- **Work order A**
According to the AI news roundup below, on what date did Elon Musk incorporate xAI in Nevada?
- **Work order B**
Condense the paragraph beginning "A news report from April" in the AI news roundup below, keeping its main facts.

- **Text excerpt**

This Week in AI: Musk Launches xAI, Anthropic Takes Claude 2 Public, Did OpenAI Nerf GPT-4?
The artificial intelligence space has been characteristically busy this week. Elon Musk is officially throwing his hat into the AI ring, Anthropic has released a more powerful version of its Claude chatbot, and OpenAI is under an FTC investigation for data privacy concerns while rumors abound that the company has redesigned GPT-4, lowering its performance.
Elon Musk Officially Launches an AI Startup
Tesla and SpaceX CEO Elon Musk debuted his new AI company dubbed xAI. The company’s goal is to “understand the true nature of the universe,” its website says. There will presumably be more information about the new AI firm during a live event on Twitter Spaces scheduled for Friday.
The xAI site also has team members listed and says they are alumni of DeepMind, OpenAI, Google Research, Microsoft Research, Twitter, and Tesla and have worked on projects including DeepMind’s AlphaCode and OpenAI’s GPT-3.5 and GPT-4 models.
A news report from April suggested Musk was launching an AI startup after he incorporated xAI in Nevada on March 9 and had secured “thousands” of Nvidia GPUs. Musk previously shared details of plans for an AI tool called TruthGPT during an interview on Fox News in April where he claimed companies like OpenAI are creating politically correct systems, positioning his AI as an anti-woke alternative.
Executive Director of the Center for AI Safety Dan Hendrycks has been tapped as an advisor for Musk’s new startup. The Center for AI Safety authored a May letter urging prompt global action in mitigating the risk of extinction from AI that many AI ethicists saw as a distraction from current problems algorithmic bias is causing for marginalized groups.
Anthropic Takes Claude 2 to the Masses
There’s a new chatbot available to test out: Anthropic’s Claude 2. The company released a blog post Tuesday announcing this new model, boasting its improved performance and longer responses, as well as API access and a new public-facing beta website, claude.ai.

- **Study material**
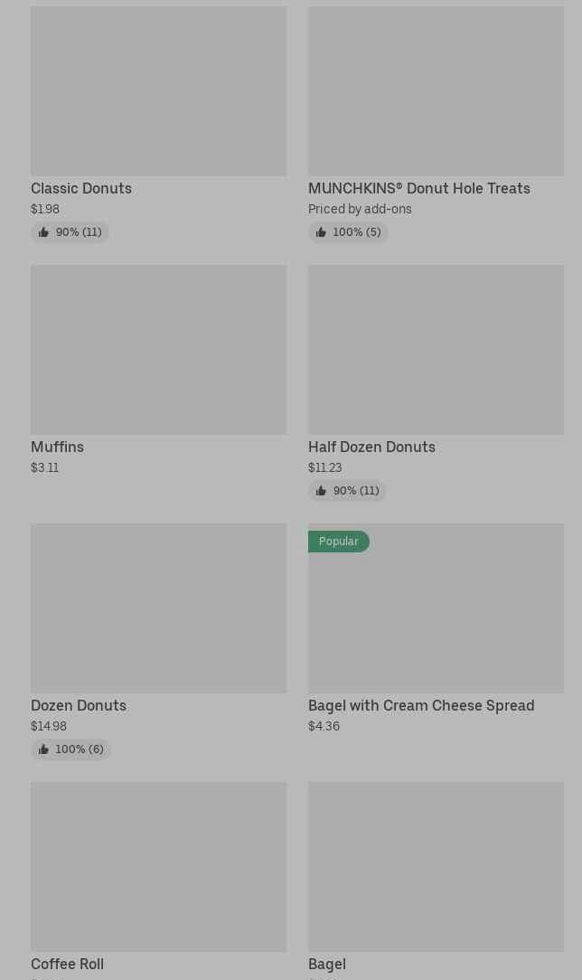Click thumbs-up icon under MUNCHKINS Donut Hole Treats

coord(321,232)
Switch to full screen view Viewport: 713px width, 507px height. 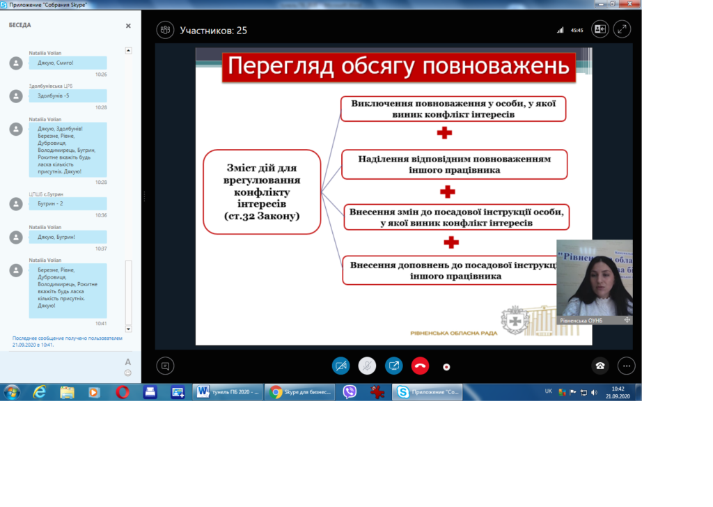622,29
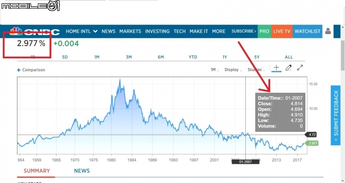
Task: Switch to the NEWS tab below chart
Action: (82, 171)
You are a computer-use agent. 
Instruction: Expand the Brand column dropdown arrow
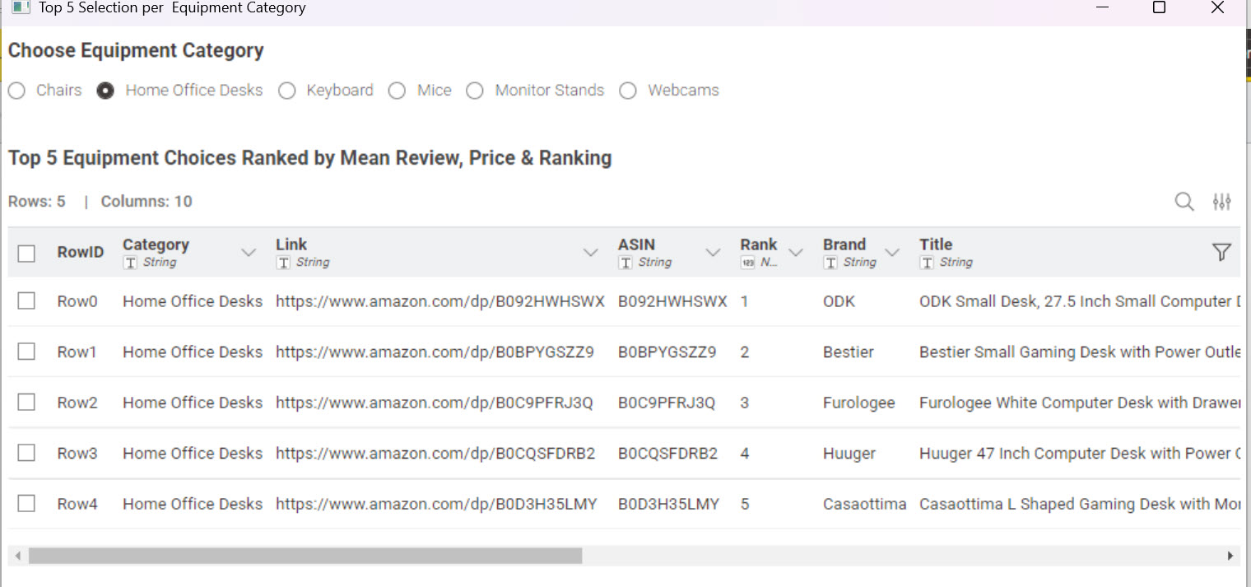[891, 253]
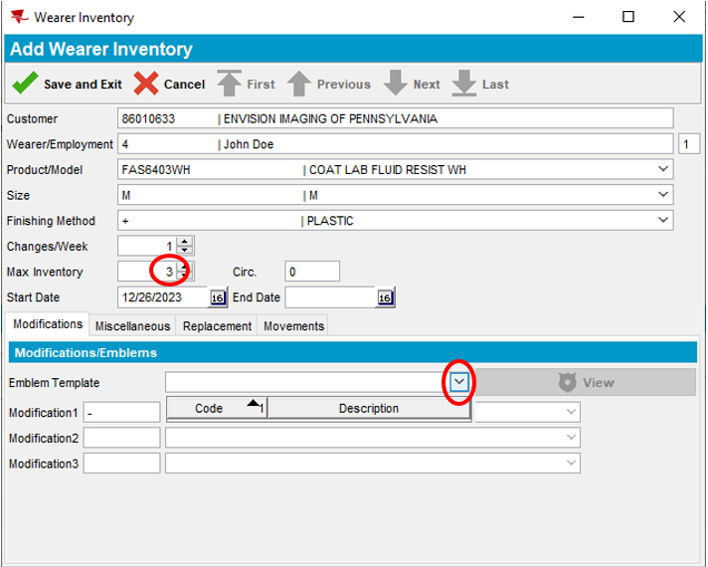Image resolution: width=708 pixels, height=567 pixels.
Task: Switch to the Miscellaneous tab
Action: pyautogui.click(x=133, y=326)
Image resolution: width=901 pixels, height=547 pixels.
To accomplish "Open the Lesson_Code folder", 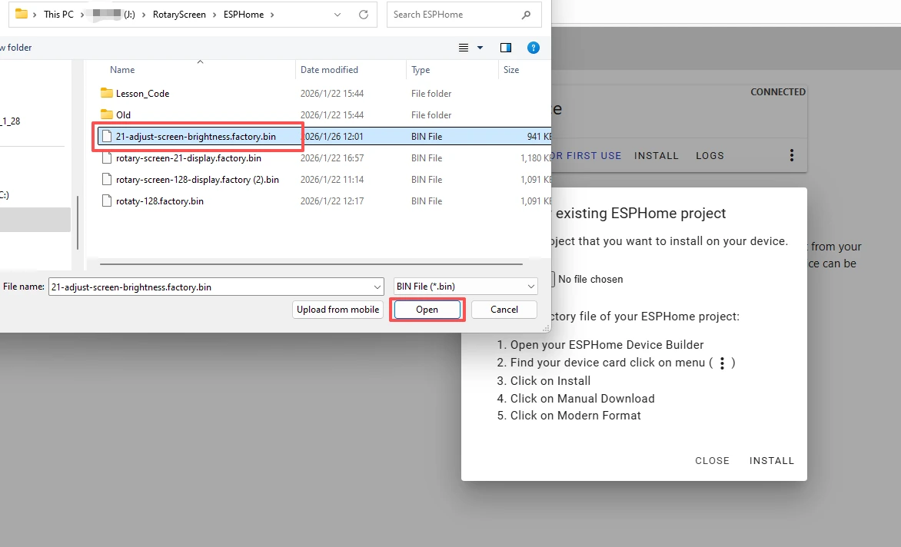I will coord(142,94).
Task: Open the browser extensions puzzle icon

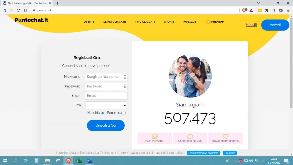Action: (267, 10)
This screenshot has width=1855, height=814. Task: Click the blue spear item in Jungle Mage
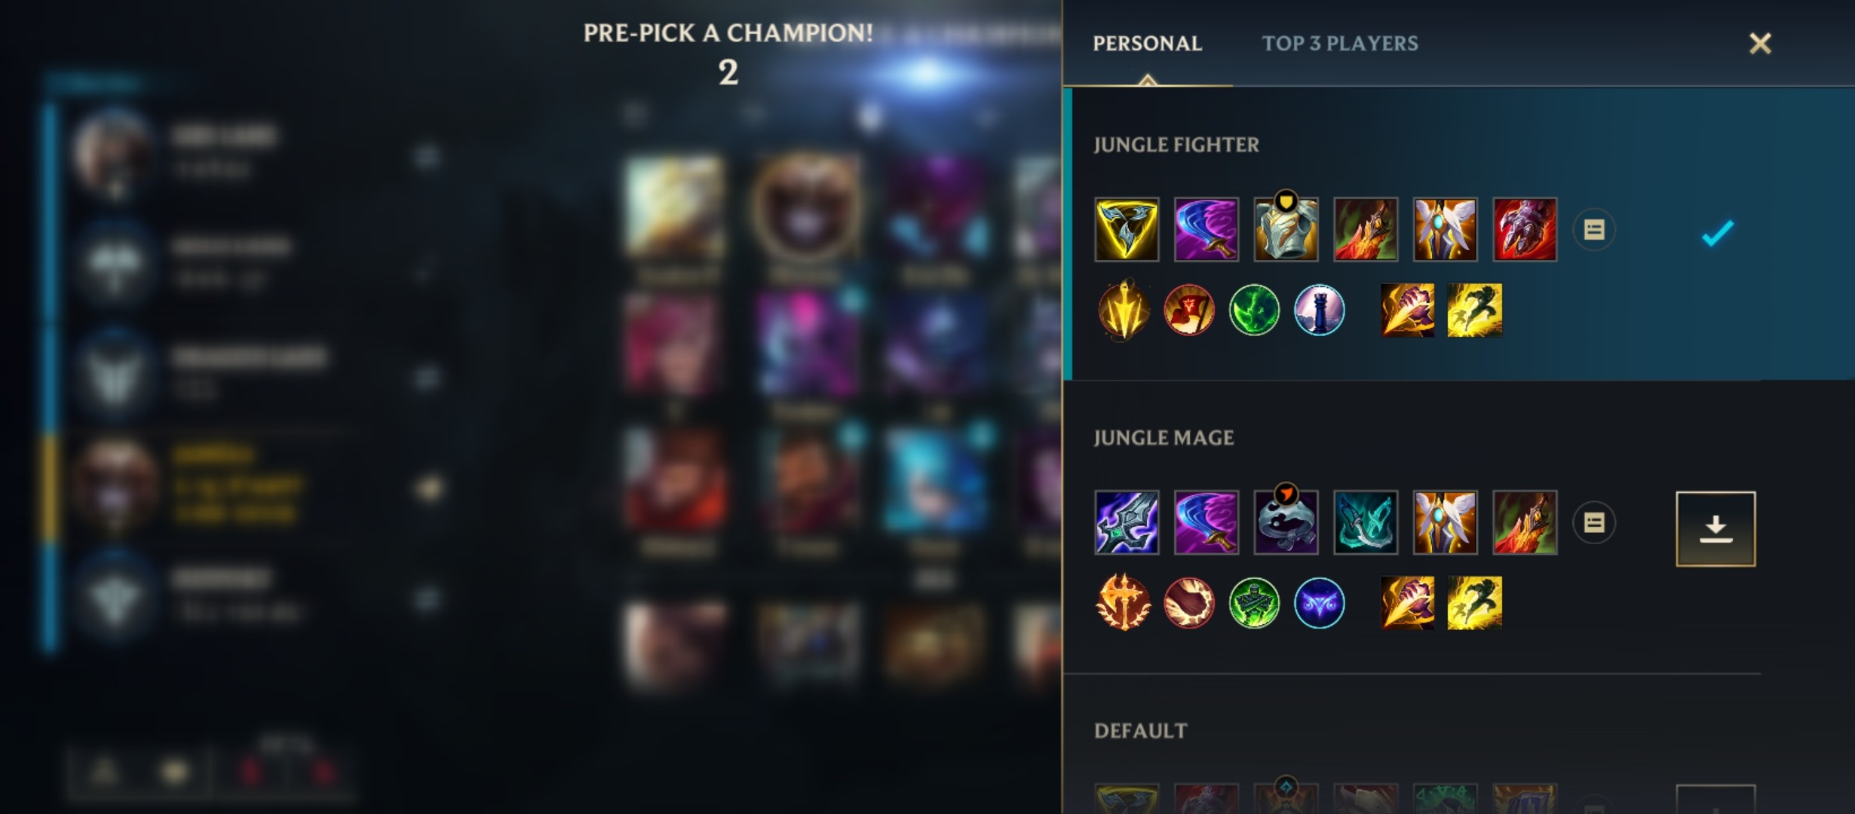click(x=1127, y=523)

- **Exercise answer A**
March 9

- **Exercise answer B**
An April news report said Musk was launching an AI startup, since he had incorporated xAI in Nevada on March 9 and secured "thousands" of Nvidia GPUs. Also in April, in a Fox News interview, he described plans for an AI tool called TruthGPT. He presented it as an anti-woke alternative to the politically correct systems he said companies like OpenAI were creating.